Poi si prosegue verso Santa Elisabetta nell’Agrigentino dove esiste un eccezionale affioramento di gessi di dimensioni eccezionali. Gesso e anidrite sono tra i più comuni minerali evaporitici che si ritrovano nelle rocce sedimentarie. Questi solfati precipitano dall’acqua del mare quando l’evaporazione ha concentrato l’acqua fino al 19% del suo volume originale. 

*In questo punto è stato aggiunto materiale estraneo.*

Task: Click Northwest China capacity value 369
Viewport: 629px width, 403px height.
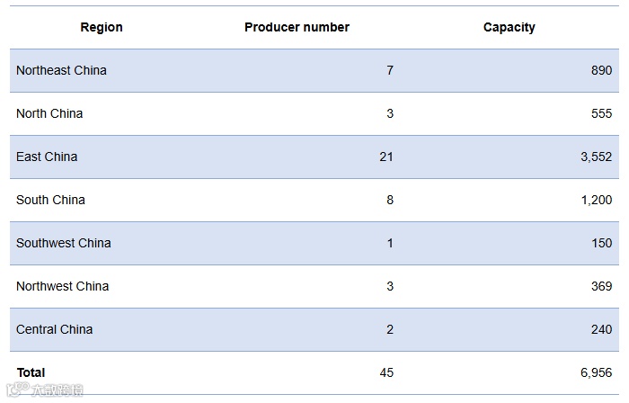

Pochi sanno che qui arrivano esperti e studiosi da tutto il mondo per ammirare uno degli spettacoli più rari ed affascinanti della natura. In questa zona si trova uno straordinario affioramento di cristalli giganti di gesso che raggiungono l’eccezionale misura di 2-60 metri, risultando i più grandi del bacino del Mediterraneo ed addirittura annoverati fra i più lunghi del mondo. Questo aspetto mineralogico è considerato di rilevanza mondiale.

miniera

Cristalli giganti di gesso

Il percorso prosegue attraversando luoghi e paesaggi poco noti, ma molto belli dal punto di vista paesaggistico e scientifico; entreremo in miniere di zolfo ormai abbandonate incrociando le vicende geologiche con quelle della popolazione siciliana, fino a toccare il genio letterario di molti scrittori siciliani che hanno reso immortali alcune pagine di storia tra le più tristi della Sicilia.

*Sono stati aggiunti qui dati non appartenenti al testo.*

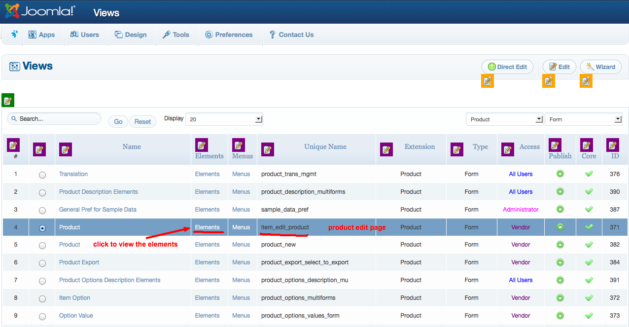Open the Display count dropdown showing 20
Screen dimensions: 629x327
pyautogui.click(x=224, y=119)
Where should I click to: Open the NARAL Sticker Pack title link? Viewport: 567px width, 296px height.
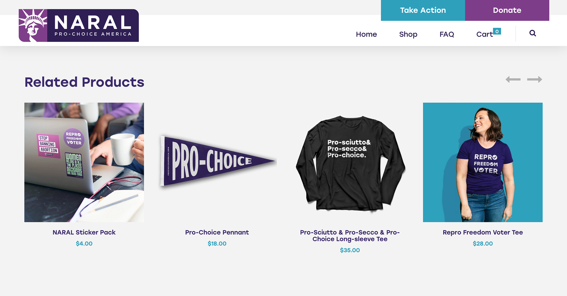click(x=84, y=232)
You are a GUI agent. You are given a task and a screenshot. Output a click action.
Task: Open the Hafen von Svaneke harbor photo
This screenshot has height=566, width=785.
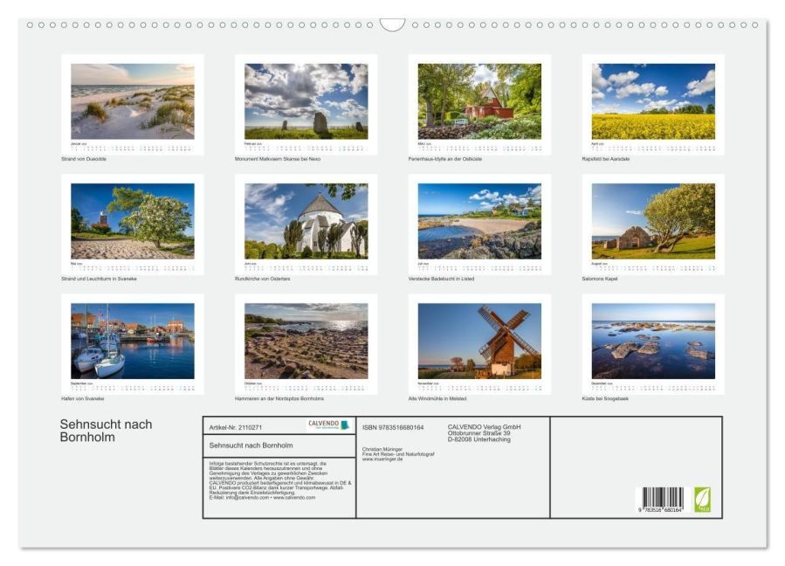(133, 342)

Nel Parco Minerario di Floristella-Grottacalda è illustrato l’intero processo produttivo dello zolfo dalla sua estrazione fino alla sua partenza in panetti per i porti della Sicilia. 

Dopo lo zolfo la serie evaporitica continua con i Sali. Le telecamere sono entrate nella Miniera di sale di Petralia dove si produce sale alimentare e sale industriale esportato in tutto il mondo. All’interno della Miniera è possibile vedere anche il museo di arte contemporanea dove alcuni artisti hanno realizzato delle splendide sculture di sale, oggi conservate all’interno della miniera. 

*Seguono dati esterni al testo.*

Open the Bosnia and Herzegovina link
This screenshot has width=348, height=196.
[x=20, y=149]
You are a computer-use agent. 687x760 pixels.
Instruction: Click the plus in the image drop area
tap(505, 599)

La serie evaporitica si chiude con la deposizione dei trubi, una roccia bianchissima (Scala dei Turchi) che indica la riapertura dello stretto di Gibilterra ed il ripristino delle condizioni marine normali.   

È un documentario che sa, non solo di scienze, ma anche di storia e di letteratura. E, inoltre, dal momento che in Sicilia la storia si intreccia fortemente con gli aspetti scientifici, numerosi saranno i riferimenti all’archeologia.